The wheels of governance could come to a halt if enough votes are sidelined.

So What, Big Deal

Look, I’m a realist. This bill isn’t getting out of committee, but there’s surprisingly bipartisan support for some sort of change to the proxy system. Any time Bernie Sanders and Ted Cruz get annoyed about the same thing, we should all pay attention.

In my opinion, there is a “right” solution here, and it doesn’t have to be that complicated.

  • Allow investors, through their brokers, 401k administrators, or other custodial entity, to designate a proxy preference:
    • Please send me everything, I have both the time and energy to deal with the onslaught
    • Please don’t vote my shares at all. Hard stop
    • Please vote my shares with management
    • Please accept (Insert Firm) as my Proxy Delegate

Legally, this isn’t all that difficult to create words around. Technically, it’s a bear, but no more than implementing the INDEX act would be. It requires a set of plumbing we do not currently have in the United States (although it’s plumbing being built and tested by hot-shot market structure startup Tumelo in the U.K. and Europe).

The key difference here is delegation: delegation is actually kind of the bedrock of all voting and democratic systems. In a perfect world, I could select my fund manager as a delegate (which I do now, by convention), but there’s really no reason I couldn’t, for instance, check a box to delegate my vote to the Sierra Club, or the Federalist Society, or anyone else who wants to get into the business of having formal opinions on corporate governance.

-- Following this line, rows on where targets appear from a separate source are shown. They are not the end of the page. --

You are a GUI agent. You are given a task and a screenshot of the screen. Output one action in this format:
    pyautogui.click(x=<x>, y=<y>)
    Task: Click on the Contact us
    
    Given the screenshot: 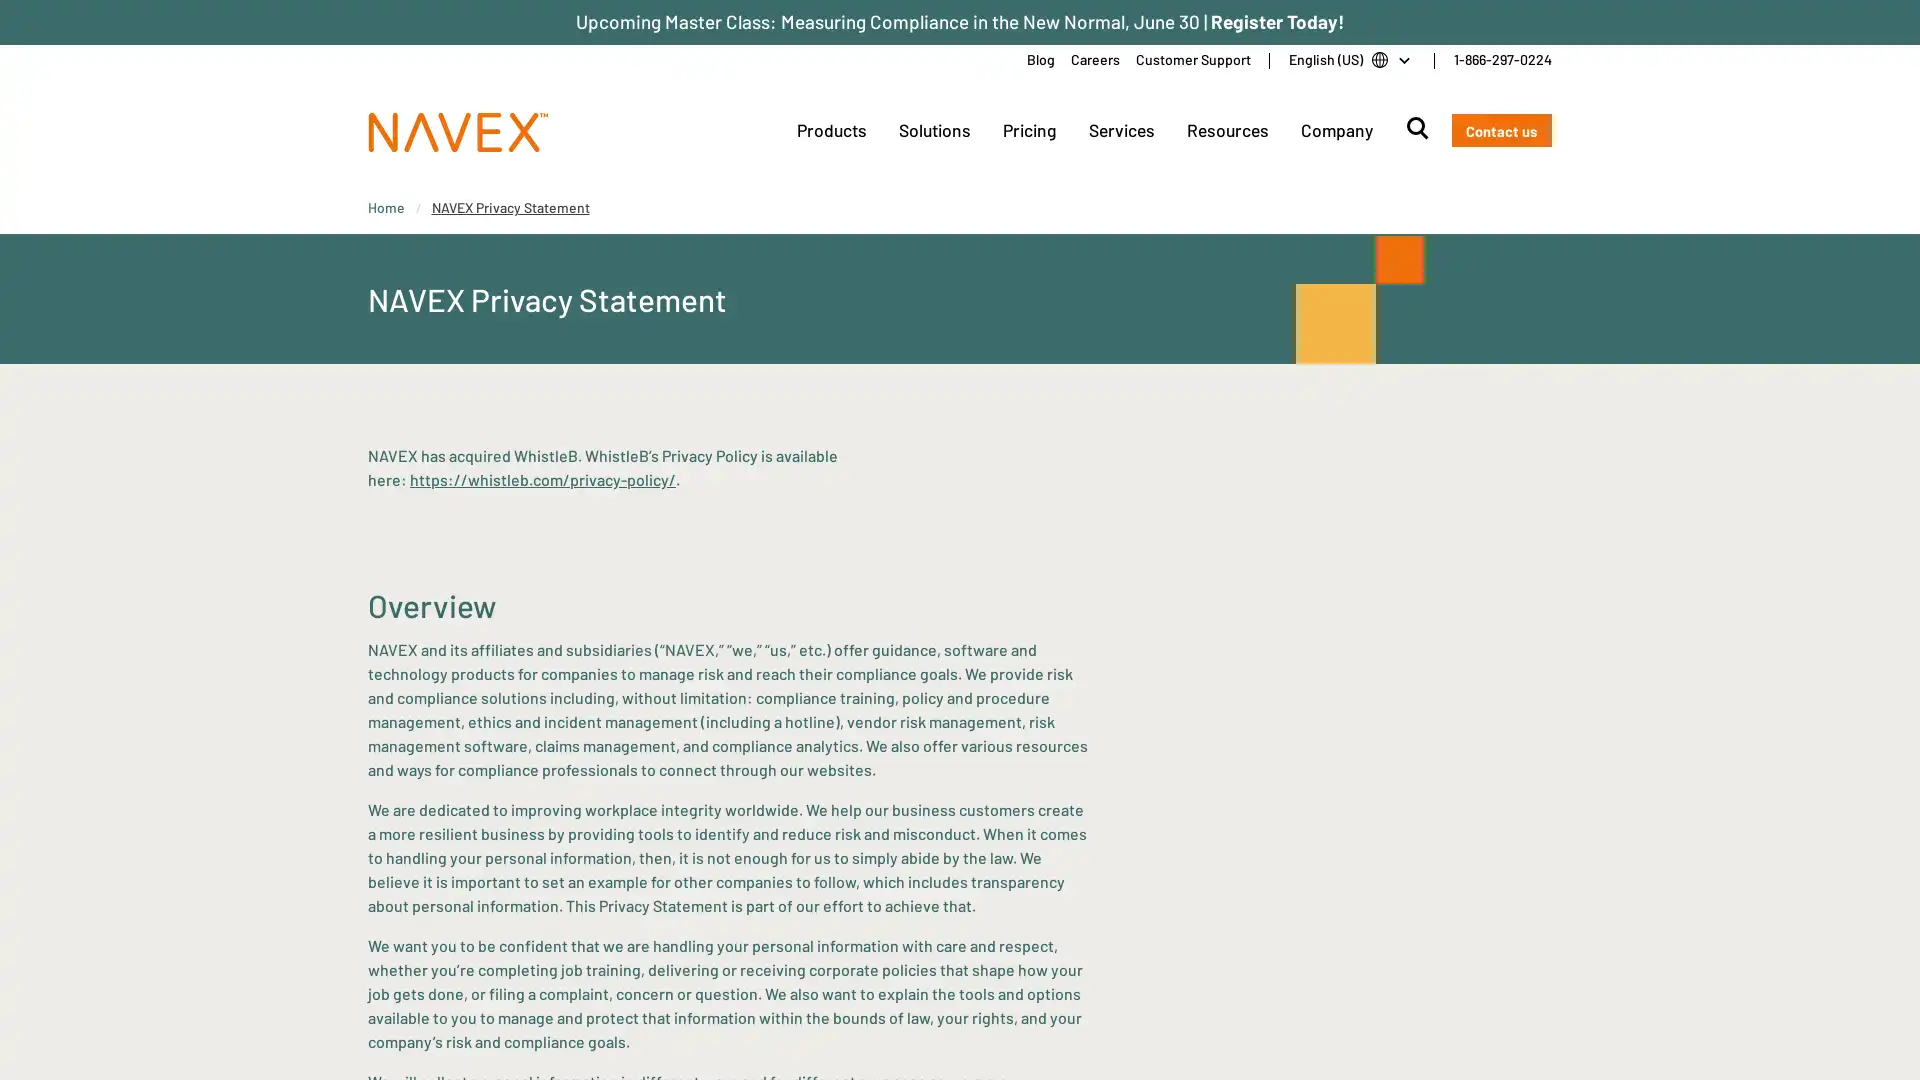 What is the action you would take?
    pyautogui.click(x=1501, y=130)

Any version of that would be better than what the INDEX act proposes — the wholesale disenfranchisement of 25% of the capital structure. The modern capitalist system isn’t written on tablets anywhere — it’s a fabrication that we all collectively agree to believe is real. That collective belief can and should change based on the desires of the participants, and in capitalism, that’s through ownership. If 25% of the capital structure wants to delegate their votes to their passive, active managers, why should that choice be invalidated?